**Elenco attività**
a - Secondo il brano sull'impegno della Svizzera per l'istruzione, da quando la Svizzera fa parte del Consiglio esecutivo di Education Cannot Wait?
b - Prosegui il brano sull'impegno della Svizzera per l'istruzione a partire da dove si ferma.

**Brano da leggere**
════════════════
La Svizzera si adopera da anni per il diritto all’istruzione e ha iscritto gli obiettivi dell’istruzione nella sua strategia di cooperazione internazionale (CI). In Africa, in Medio Oriente e in Asia, s’impegna per offrire protezione e l’accesso a un’istruzione di qualità ai bambini vittime di conflitti, migrazione e fuga. Anche durante l’emergenza COVID-19, sostiene i Paesi partner nel mantenere l’insegnamento scolastico attraverso la radio o la televisione. Dalla fine del 2019 è inoltre membro del Consiglio esecutivo di Education Cannot Wait (ECW), il nuovo fondo per l’istruzione in situazioni di emergenza, che s’impegna per il diritto all’istruzione dei bambini in situazioni umanitarie di crisi e fuga, e dal 2009 è membro e parte del consiglio di amministrazione della Global Partnership for Education (GPE), che aiuta i ministeri dell’istruzione dei Paesi in via di sviluppo a migliorare durevolmente i loro sistemi scolastici.
════════════════
**Elenco dati**
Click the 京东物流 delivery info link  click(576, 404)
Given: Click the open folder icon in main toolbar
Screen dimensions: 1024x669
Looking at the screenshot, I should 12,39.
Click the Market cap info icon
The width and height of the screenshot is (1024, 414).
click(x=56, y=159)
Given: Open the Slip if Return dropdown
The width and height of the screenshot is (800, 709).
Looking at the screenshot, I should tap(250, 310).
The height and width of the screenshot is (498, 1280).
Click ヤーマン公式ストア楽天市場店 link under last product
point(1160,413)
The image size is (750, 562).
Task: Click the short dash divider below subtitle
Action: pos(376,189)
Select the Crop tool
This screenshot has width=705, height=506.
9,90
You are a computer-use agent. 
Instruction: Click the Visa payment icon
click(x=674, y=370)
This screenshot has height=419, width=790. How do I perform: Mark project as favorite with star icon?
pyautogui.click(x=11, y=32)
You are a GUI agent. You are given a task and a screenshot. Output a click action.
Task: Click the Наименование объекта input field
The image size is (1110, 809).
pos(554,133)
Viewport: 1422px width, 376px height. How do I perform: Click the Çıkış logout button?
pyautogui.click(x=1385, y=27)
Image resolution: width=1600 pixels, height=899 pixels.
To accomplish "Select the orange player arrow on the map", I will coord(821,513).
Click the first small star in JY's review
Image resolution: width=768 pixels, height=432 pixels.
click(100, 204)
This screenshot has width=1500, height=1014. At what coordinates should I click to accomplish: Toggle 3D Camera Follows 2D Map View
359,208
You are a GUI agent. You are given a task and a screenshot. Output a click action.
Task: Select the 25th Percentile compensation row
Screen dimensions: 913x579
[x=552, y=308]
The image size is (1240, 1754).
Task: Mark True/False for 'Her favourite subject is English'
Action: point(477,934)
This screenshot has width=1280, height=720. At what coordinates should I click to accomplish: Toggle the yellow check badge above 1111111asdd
════════════════
**Risultati in ordine**
a - Dalla fine del 2019.

b -
Per il responsabile del Settore Cooperazione Sud della DSC, l’ambasciatore Thomas Gass, l’impatto attuale della pandemia di COVID-19 sul settore dell’istruzione mostra l’importanza di un approccio comune e intersettoriale: «Gli effetti della pandemia sull’istruzione mostrano che una stretta cooperazione tra la sanità e l’istruzione come pure tra l’aiuto umanitario e la cooperazione allo sviluppo è fondamentale. Dobbiamo unire le nostre forze affinché i bambini possano continuare a imparare anche durante le crisi acute e le autorità competenti nei Paesi partner ricevano il sostegno necessario per migliorare i loro sistemi scolastici, rendendoli resilienti alle crisi sanitarie, ai conflitti, ai flussi migratori e di profughi e alle catastrofi naturali nonché capaci di garantire a tutti i bambini e gli adolescenti, indipendentemente dalla condizione sociale o economica, un’istruzione di qualità.»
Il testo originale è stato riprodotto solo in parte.